» WHAT TO PRODUCE
Give back the full listing, exactly as it is.

» RECORDS FOR THIS EXERCISE
═══

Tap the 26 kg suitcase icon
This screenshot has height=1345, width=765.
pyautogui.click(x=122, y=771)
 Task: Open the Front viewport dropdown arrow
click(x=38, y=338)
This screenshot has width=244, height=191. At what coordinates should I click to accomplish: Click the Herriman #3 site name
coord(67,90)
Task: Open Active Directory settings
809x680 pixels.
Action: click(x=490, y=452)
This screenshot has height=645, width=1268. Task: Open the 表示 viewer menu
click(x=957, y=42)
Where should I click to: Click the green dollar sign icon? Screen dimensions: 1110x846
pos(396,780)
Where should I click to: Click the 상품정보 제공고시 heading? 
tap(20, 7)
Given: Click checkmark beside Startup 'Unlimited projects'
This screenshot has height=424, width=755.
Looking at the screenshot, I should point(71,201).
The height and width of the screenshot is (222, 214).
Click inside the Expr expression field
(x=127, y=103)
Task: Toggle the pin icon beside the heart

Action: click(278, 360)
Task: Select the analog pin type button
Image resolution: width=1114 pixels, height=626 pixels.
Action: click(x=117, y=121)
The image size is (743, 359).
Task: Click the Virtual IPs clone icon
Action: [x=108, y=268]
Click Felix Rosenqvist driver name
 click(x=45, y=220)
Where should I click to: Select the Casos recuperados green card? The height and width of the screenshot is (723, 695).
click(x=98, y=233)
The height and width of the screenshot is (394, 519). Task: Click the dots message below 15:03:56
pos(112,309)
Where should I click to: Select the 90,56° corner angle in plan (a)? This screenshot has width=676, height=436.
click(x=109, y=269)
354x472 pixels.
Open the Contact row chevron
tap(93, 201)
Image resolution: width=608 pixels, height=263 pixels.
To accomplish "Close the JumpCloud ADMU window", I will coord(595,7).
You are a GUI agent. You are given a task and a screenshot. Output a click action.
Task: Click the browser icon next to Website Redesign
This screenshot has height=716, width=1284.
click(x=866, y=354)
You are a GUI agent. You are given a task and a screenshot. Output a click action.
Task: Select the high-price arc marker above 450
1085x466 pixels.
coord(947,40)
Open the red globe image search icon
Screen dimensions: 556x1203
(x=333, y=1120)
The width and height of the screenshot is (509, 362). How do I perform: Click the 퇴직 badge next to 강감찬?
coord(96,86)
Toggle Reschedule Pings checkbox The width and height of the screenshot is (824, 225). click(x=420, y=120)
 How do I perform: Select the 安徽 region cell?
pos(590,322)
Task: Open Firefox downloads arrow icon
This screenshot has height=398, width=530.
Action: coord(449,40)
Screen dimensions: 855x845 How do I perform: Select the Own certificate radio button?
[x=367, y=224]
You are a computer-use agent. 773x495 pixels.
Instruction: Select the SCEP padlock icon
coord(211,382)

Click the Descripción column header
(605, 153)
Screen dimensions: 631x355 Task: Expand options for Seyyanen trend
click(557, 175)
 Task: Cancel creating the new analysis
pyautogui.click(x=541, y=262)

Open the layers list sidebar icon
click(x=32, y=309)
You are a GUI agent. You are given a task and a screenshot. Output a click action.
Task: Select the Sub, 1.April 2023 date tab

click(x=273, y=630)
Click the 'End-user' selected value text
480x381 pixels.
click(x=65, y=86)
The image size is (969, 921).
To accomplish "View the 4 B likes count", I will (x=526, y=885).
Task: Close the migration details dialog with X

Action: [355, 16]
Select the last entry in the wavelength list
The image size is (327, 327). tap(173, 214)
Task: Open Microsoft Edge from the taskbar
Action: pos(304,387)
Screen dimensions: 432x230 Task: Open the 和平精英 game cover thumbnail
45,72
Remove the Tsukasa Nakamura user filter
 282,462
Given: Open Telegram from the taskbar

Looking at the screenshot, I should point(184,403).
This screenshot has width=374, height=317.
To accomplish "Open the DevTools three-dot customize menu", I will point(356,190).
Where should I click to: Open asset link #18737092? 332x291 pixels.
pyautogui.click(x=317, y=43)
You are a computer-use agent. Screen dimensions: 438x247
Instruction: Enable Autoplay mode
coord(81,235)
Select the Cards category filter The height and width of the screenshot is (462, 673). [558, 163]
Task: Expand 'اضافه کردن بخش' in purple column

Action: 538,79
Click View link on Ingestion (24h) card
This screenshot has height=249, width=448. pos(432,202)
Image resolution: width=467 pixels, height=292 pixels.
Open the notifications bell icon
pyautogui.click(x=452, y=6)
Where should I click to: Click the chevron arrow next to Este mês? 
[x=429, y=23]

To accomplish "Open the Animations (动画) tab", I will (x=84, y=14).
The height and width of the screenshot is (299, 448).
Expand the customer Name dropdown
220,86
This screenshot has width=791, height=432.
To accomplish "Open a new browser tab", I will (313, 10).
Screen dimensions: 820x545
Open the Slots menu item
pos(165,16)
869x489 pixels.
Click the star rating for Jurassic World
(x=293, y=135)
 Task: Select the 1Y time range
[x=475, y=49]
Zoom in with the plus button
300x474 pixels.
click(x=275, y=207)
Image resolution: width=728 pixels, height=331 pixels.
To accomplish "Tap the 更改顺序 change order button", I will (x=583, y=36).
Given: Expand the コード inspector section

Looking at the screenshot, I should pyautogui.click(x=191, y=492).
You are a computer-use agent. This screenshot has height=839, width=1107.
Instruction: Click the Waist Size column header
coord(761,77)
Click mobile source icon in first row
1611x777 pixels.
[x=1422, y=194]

═══

» SOLUTION BELOW
Tap the 26 kg suitcase icon
This screenshot has height=1345, width=765.
pyautogui.click(x=122, y=771)
 Task: Open the Front viewport dropdown arrow
click(x=38, y=338)
This screenshot has width=244, height=191. At what coordinates should I click to accomplish: Click the Herriman #3 site name
coord(67,90)
Task: Open Active Directory settings
809x680 pixels.
Action: click(x=490, y=452)
This screenshot has height=645, width=1268. Task: Open the 表示 viewer menu
click(x=957, y=42)
Where should I click to: Click the green dollar sign icon? Screen dimensions: 1110x846
pos(396,780)
Where should I click to: Click the 상품정보 제공고시 heading? 
tap(20, 7)
Given: Click checkmark beside Startup 'Unlimited projects'
This screenshot has height=424, width=755.
Looking at the screenshot, I should point(71,201).
The height and width of the screenshot is (222, 214).
Click inside the Expr expression field
(x=127, y=103)
Task: Toggle the pin icon beside the heart

Action: click(278, 360)
Task: Select the analog pin type button
Image resolution: width=1114 pixels, height=626 pixels.
Action: click(x=117, y=121)
The image size is (743, 359).
Task: Click the Virtual IPs clone icon
Action: [x=108, y=268]
Click Felix Rosenqvist driver name
 click(x=45, y=220)
Where should I click to: Select the Casos recuperados green card? The height and width of the screenshot is (723, 695).
click(x=98, y=233)
The height and width of the screenshot is (394, 519). Task: Click the dots message below 15:03:56
pos(112,309)
Where should I click to: Select the 90,56° corner angle in plan (a)? This screenshot has width=676, height=436.
click(x=109, y=269)
354x472 pixels.
Open the Contact row chevron
tap(93, 201)
Image resolution: width=608 pixels, height=263 pixels.
To accomplish "Close the JumpCloud ADMU window", I will coord(595,7).
You are a GUI agent. You are given a task and a screenshot. Output a click action.
Task: Click the browser icon next to Website Redesign
This screenshot has height=716, width=1284.
click(x=866, y=354)
You are a GUI agent. You are given a task and a screenshot. Output a click action.
Task: Select the high-price arc marker above 450
1085x466 pixels.
coord(947,40)
Open the red globe image search icon
Screen dimensions: 556x1203
(x=333, y=1120)
The width and height of the screenshot is (509, 362). How do I perform: Click the 퇴직 badge next to 강감찬?
coord(96,86)
Toggle Reschedule Pings checkbox The width and height of the screenshot is (824, 225). click(x=420, y=120)
 How do I perform: Select the 安徽 region cell?
pos(590,322)
Task: Open Firefox downloads arrow icon
This screenshot has height=398, width=530.
Action: coord(449,40)
Screen dimensions: 855x845 How do I perform: Select the Own certificate radio button?
[x=367, y=224]
You are a computer-use agent. 773x495 pixels.
Instruction: Select the SCEP padlock icon
coord(211,382)

Click the Descripción column header
(605, 153)
Screen dimensions: 631x355 Task: Expand options for Seyyanen trend
click(557, 175)
 Task: Cancel creating the new analysis
pyautogui.click(x=541, y=262)

Open the layers list sidebar icon
click(x=32, y=309)
You are a GUI agent. You are given a task and a screenshot. Output a click action.
Task: Select the Sub, 1.April 2023 date tab

click(x=273, y=630)
Click the 'End-user' selected value text
480x381 pixels.
click(x=65, y=86)
The image size is (969, 921).
To accomplish "View the 4 B likes count", I will (x=526, y=885).
Task: Close the migration details dialog with X

Action: [355, 16]
Select the last entry in the wavelength list
The image size is (327, 327). tap(173, 214)
Task: Open Microsoft Edge from the taskbar
Action: pos(304,387)
Screen dimensions: 432x230 Task: Open the 和平精英 game cover thumbnail
45,72
Remove the Tsukasa Nakamura user filter
 282,462
Given: Open Telegram from the taskbar

Looking at the screenshot, I should point(184,403).
This screenshot has width=374, height=317.
To accomplish "Open the DevTools three-dot customize menu", I will point(356,190).
Where should I click to: Open asset link #18737092? 332x291 pixels.
pyautogui.click(x=317, y=43)
You are a computer-use agent. Screen dimensions: 438x247
Instruction: Enable Autoplay mode
coord(81,235)
Select the Cards category filter The height and width of the screenshot is (462, 673). [558, 163]
Task: Expand 'اضافه کردن بخش' in purple column

Action: 538,79
Click View link on Ingestion (24h) card
This screenshot has height=249, width=448. pos(432,202)
Image resolution: width=467 pixels, height=292 pixels.
Open the notifications bell icon
pyautogui.click(x=452, y=6)
Where should I click to: Click the chevron arrow next to Este mês? 
[x=429, y=23]

To accomplish "Open the Animations (动画) tab", I will (x=84, y=14).
The height and width of the screenshot is (299, 448).
Expand the customer Name dropdown
220,86
This screenshot has width=791, height=432.
To accomplish "Open a new browser tab", I will (313, 10).
Screen dimensions: 820x545
Open the Slots menu item
pos(165,16)
869x489 pixels.
Click the star rating for Jurassic World
(x=293, y=135)
 Task: Select the 1Y time range
[x=475, y=49]
Zoom in with the plus button
300x474 pixels.
click(x=275, y=207)
Image resolution: width=728 pixels, height=331 pixels.
To accomplish "Tap the 更改顺序 change order button", I will (x=583, y=36).
Given: Expand the コード inspector section

Looking at the screenshot, I should pyautogui.click(x=191, y=492).
You are a computer-use agent. This screenshot has height=839, width=1107.
Instruction: Click the Waist Size column header
coord(761,77)
Click mobile source icon in first row
1611x777 pixels.
[x=1422, y=194]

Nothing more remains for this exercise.